If you have worked with software systems long enough you have surely worked with crons. Cron is a time-based task scheduler in UNIX-like operating systems. We use to run some task/script periodically, for example, every day at 9:30 AM.
Setting up and running crons has changed in the past years from a crontab command to now running it on Kubernetes as CronJob, still, the basics remain the same and it is very important to monitor cron jobs. You don’t want to wake up to some client not being paid because the CronJob did not run.
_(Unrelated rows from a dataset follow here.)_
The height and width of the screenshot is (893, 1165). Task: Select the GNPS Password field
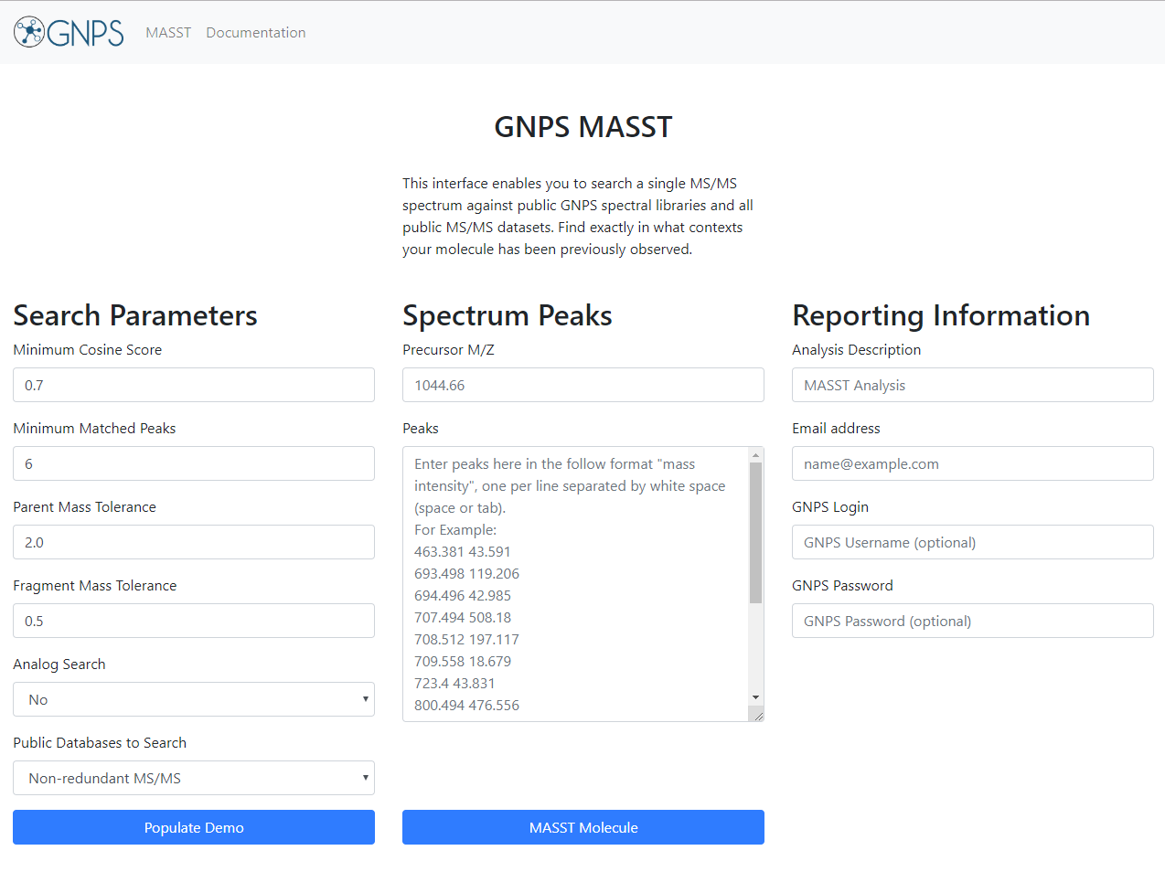[x=973, y=621]
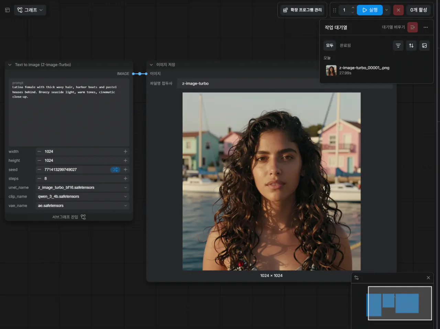Select the 모두 queue tab

(330, 45)
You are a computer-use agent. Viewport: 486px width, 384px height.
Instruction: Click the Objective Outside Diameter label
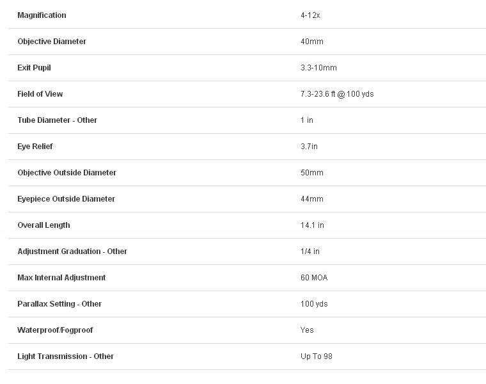pyautogui.click(x=67, y=173)
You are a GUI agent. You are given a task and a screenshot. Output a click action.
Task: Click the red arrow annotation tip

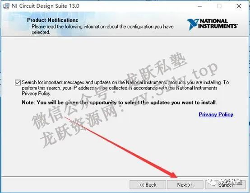(x=176, y=177)
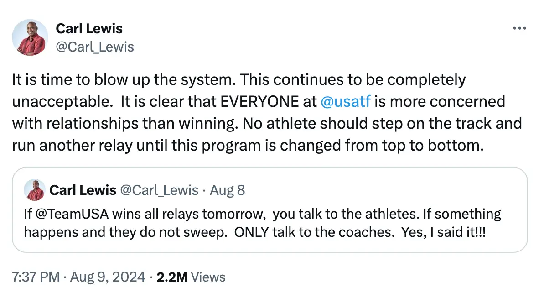Click the @Carl_Lewis handle below the name
The width and height of the screenshot is (539, 293).
pyautogui.click(x=95, y=47)
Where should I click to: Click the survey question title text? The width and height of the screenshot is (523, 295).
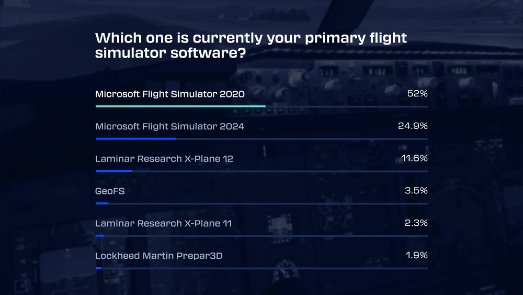[251, 46]
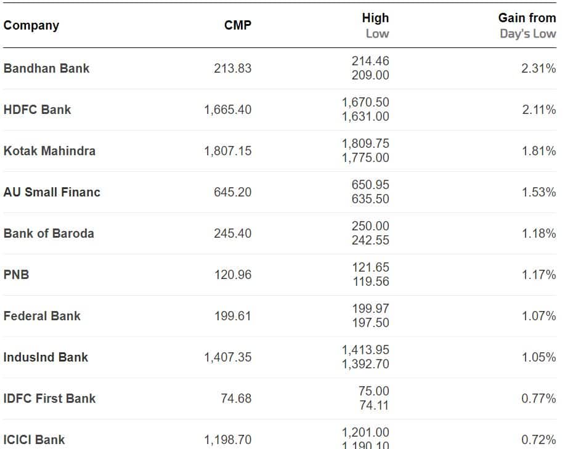The height and width of the screenshot is (449, 565).
Task: Open the HDFC Bank company link
Action: tap(37, 110)
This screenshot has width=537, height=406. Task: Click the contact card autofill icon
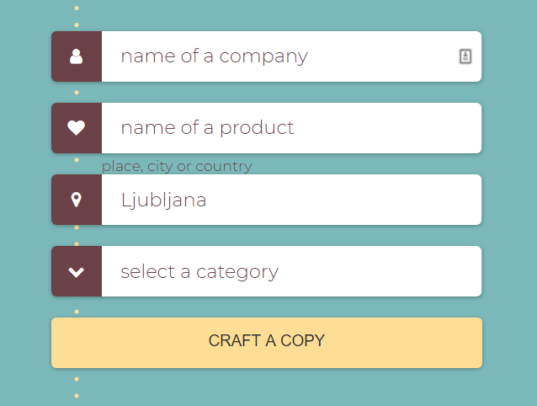click(465, 56)
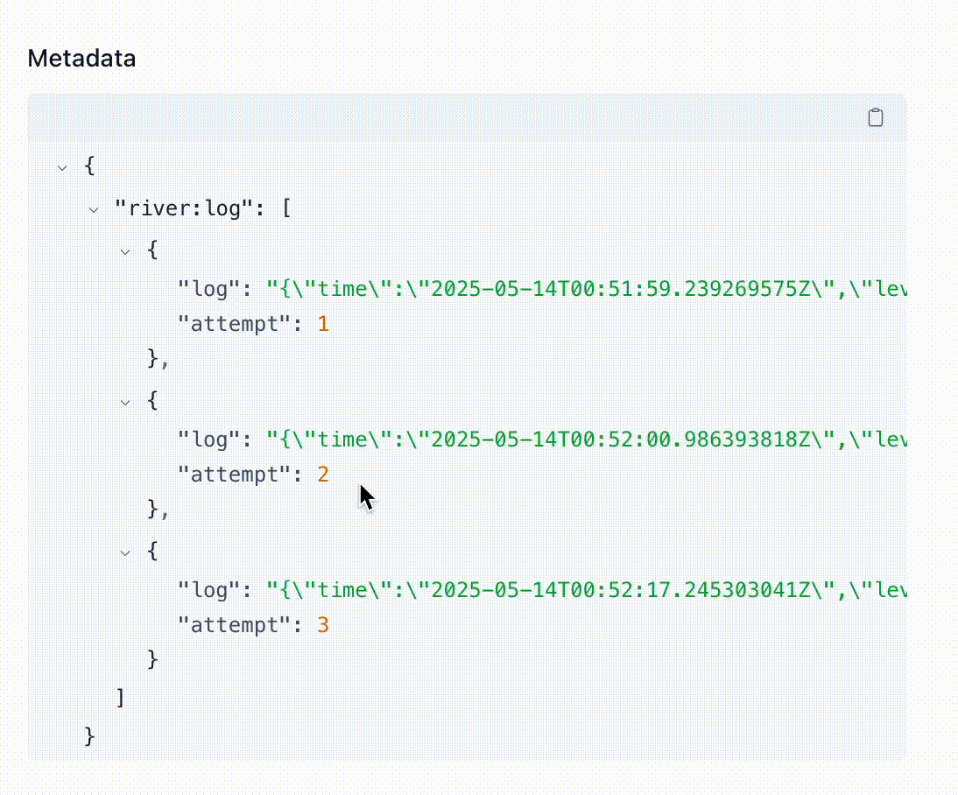The height and width of the screenshot is (795, 958).
Task: Click the log string timestamped 00:52:00
Action: pyautogui.click(x=585, y=439)
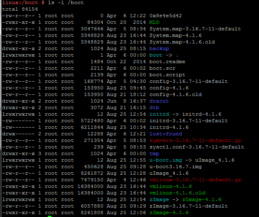259x217 pixels.
Task: Click the red symvers-3.16.7-11-default.gz filename
Action: [195, 140]
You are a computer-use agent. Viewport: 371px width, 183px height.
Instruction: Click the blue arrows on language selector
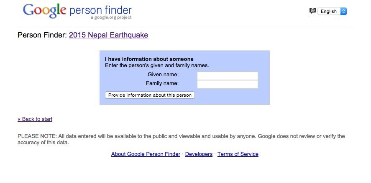[343, 11]
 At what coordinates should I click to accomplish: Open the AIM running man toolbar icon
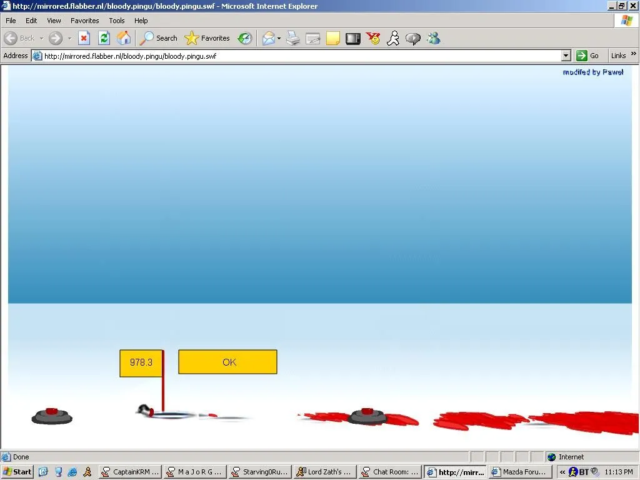pos(393,38)
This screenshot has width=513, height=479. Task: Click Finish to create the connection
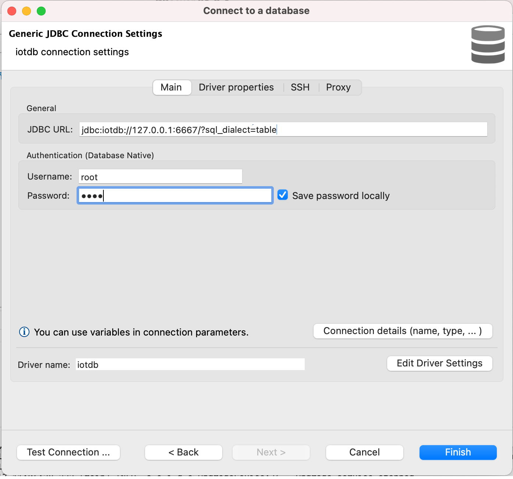click(458, 453)
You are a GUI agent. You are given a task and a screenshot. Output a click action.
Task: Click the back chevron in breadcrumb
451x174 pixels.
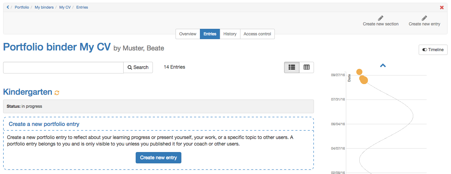point(8,7)
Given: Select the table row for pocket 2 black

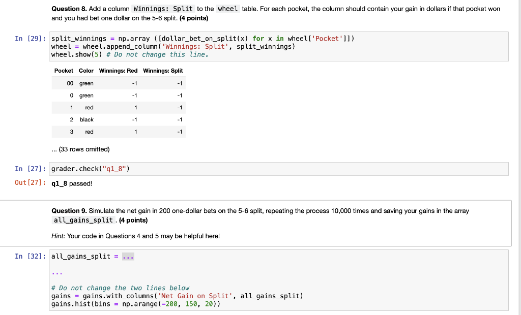Looking at the screenshot, I should [x=117, y=119].
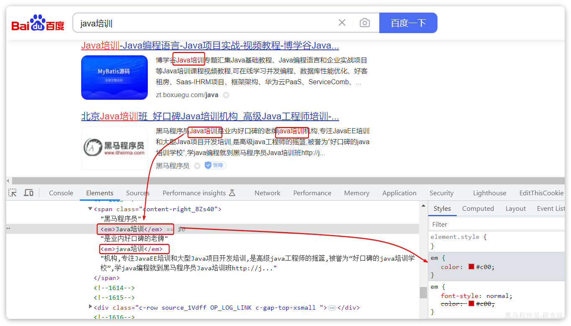Click the Baidu logo
571x326 pixels.
[x=38, y=23]
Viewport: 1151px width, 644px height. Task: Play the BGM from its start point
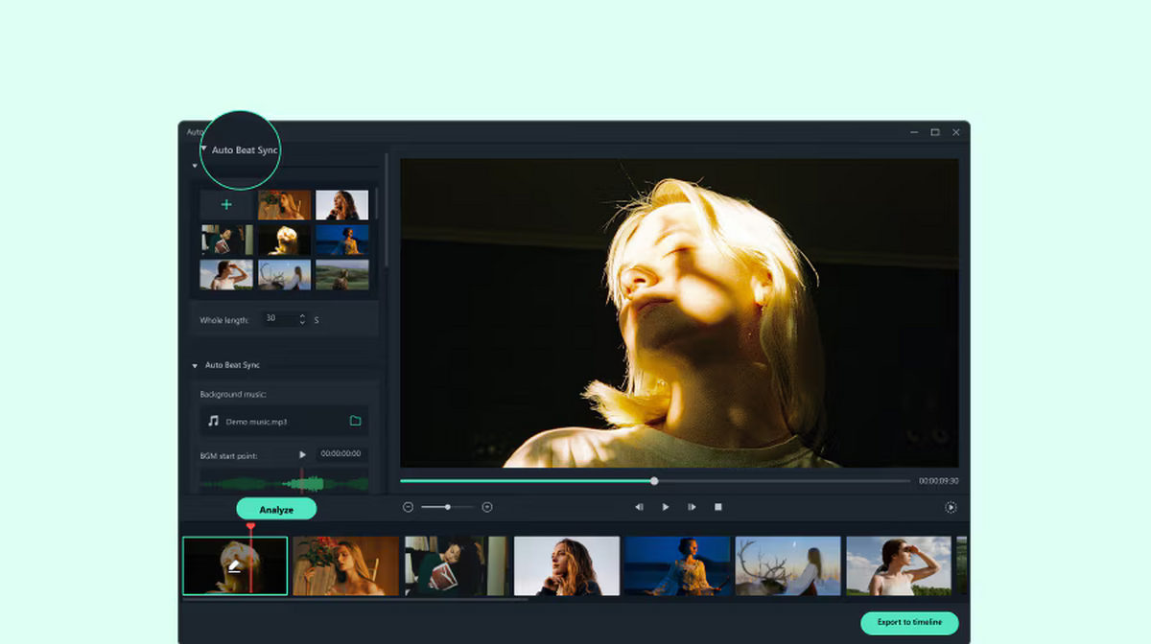pos(303,454)
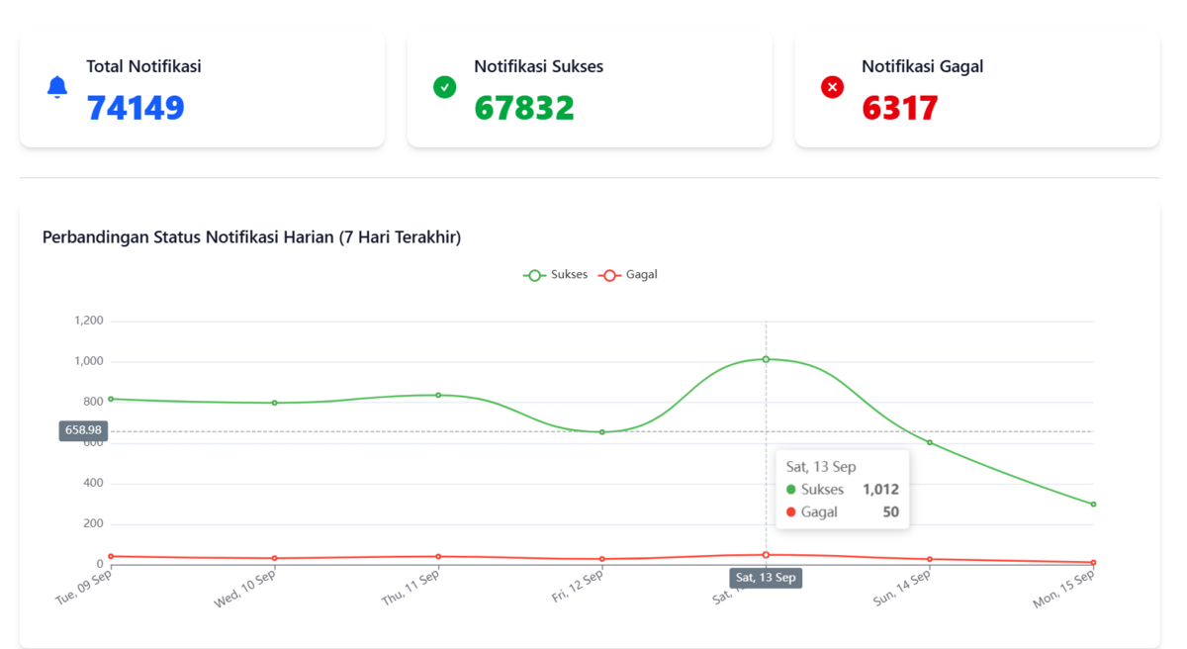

This post is going to highlight one cool bash trick which simplifies cron monitoring. The solution is language and framework agnostic as it is done in the command itself. Let's dive deeper into this way of monitoring crons.
Monitoring Crons is important
We were working on a project that had two CronJobs one running every 6 hours and the other one running every fortnight. This project was done in Symfony and the crons were set up as Symfony commands executed on Kubernetes as CronJob.
As we monitor our applications with New Relic, we monitor and get notified if the Crons don’t run in time with OpsGenie Heartbeat Monitoring.
You can use Healthchecks or Cronitor, anything that suits your needs, the main thing is getting an alert when crons don’t run in the expected time and frequency.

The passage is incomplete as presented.